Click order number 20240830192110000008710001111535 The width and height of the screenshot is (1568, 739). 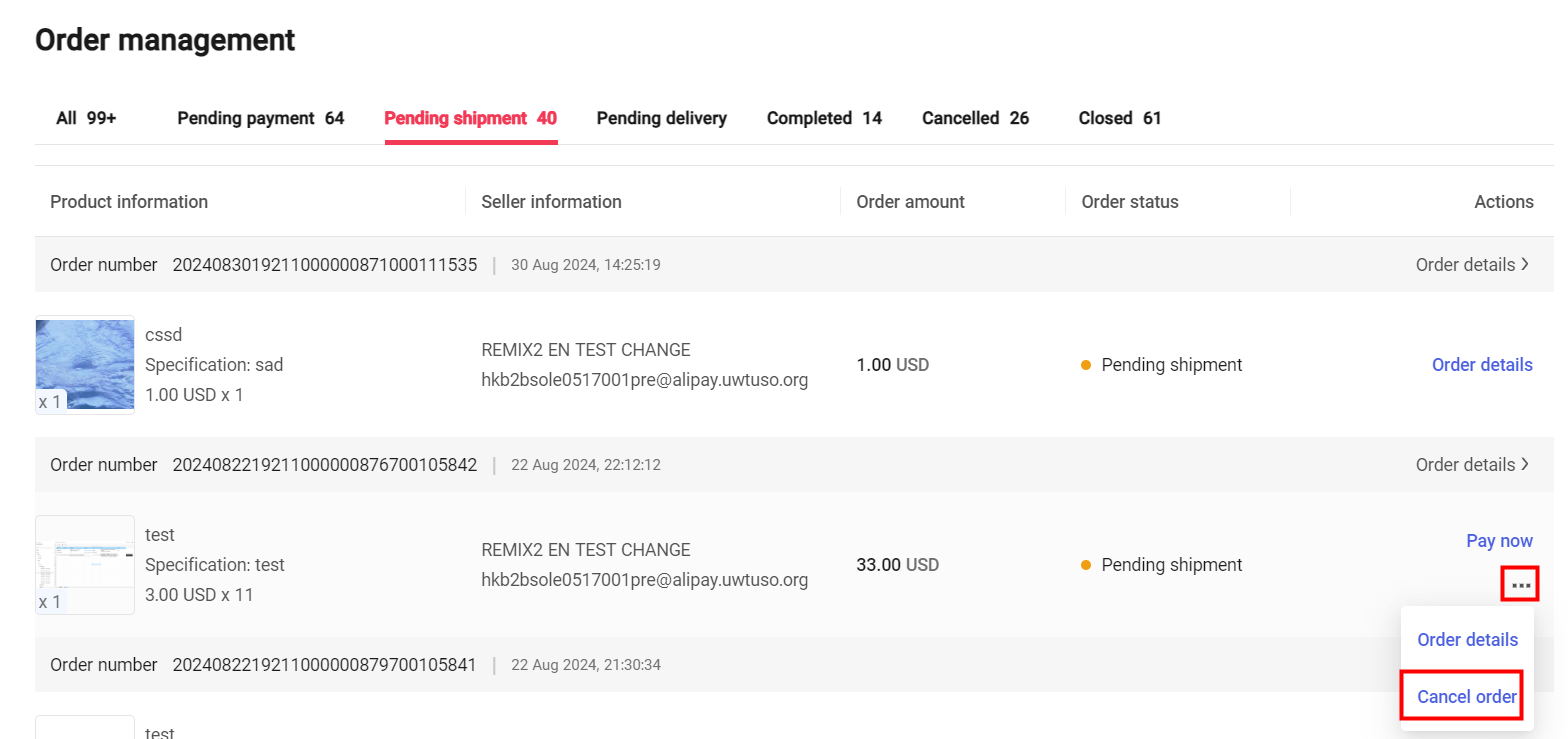point(324,265)
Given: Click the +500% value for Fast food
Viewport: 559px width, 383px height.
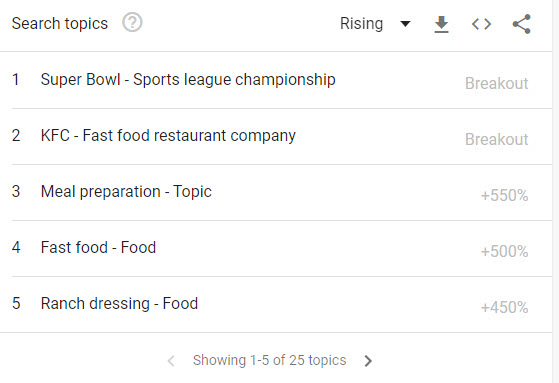Looking at the screenshot, I should click(x=504, y=251).
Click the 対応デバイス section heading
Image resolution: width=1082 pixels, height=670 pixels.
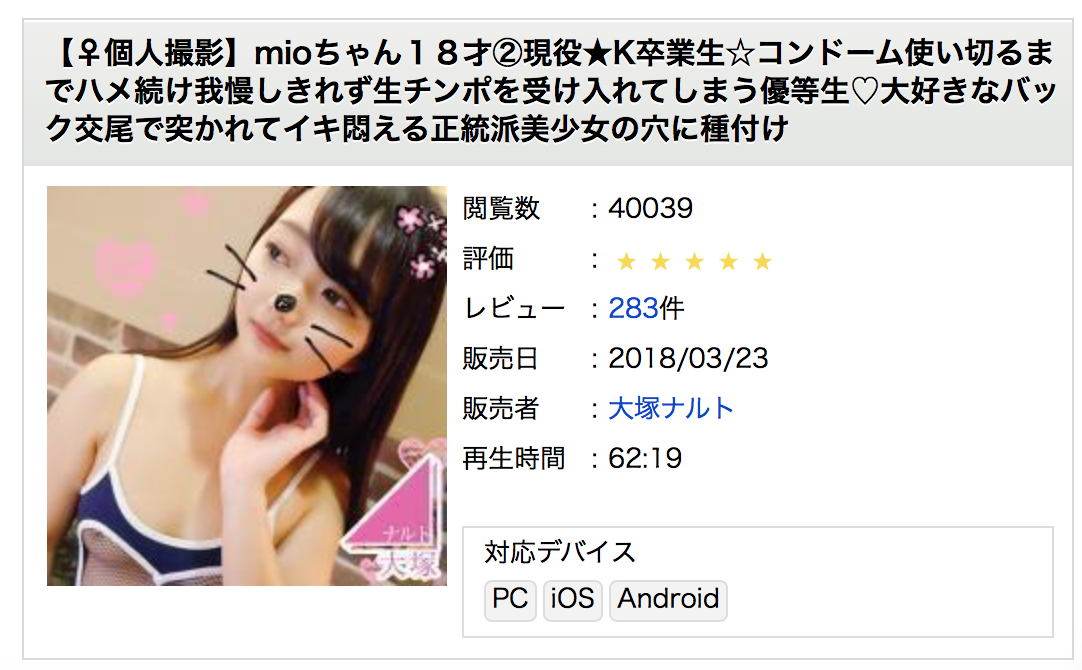pos(560,553)
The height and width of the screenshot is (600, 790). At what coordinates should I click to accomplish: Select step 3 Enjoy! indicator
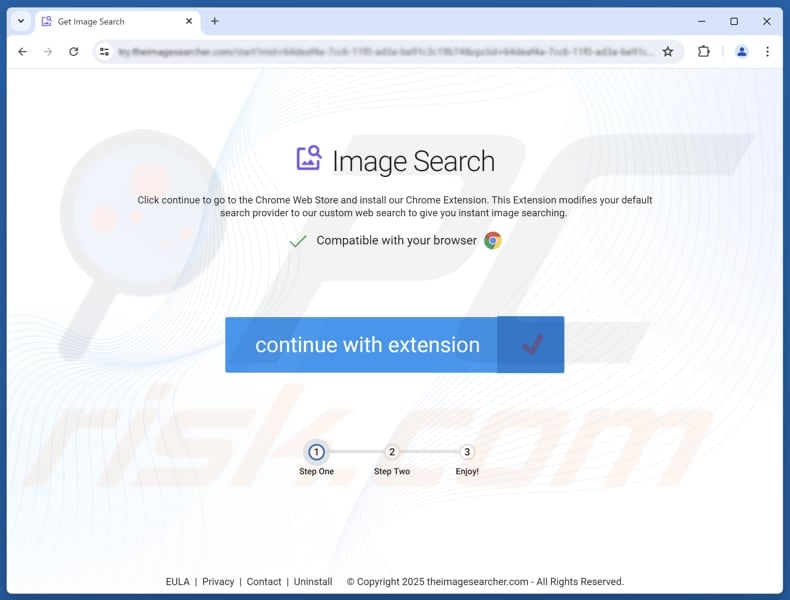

··········

• What to work on:
Make an exact copy of the lines above, starting at the line that contains "Viewport: 559px width, 383px height." and running through the final line of the entries. Omit the pictures.

• Output of the task:
Viewport: 559px width, 383px height.
Looking at the screenshot, I should click(x=504, y=251).
Click the 対応デバイス section heading
Image resolution: width=1082 pixels, height=670 pixels.
pos(560,553)
The height and width of the screenshot is (600, 790). At what coordinates should I click to accomplish: Select step 3 Enjoy! indicator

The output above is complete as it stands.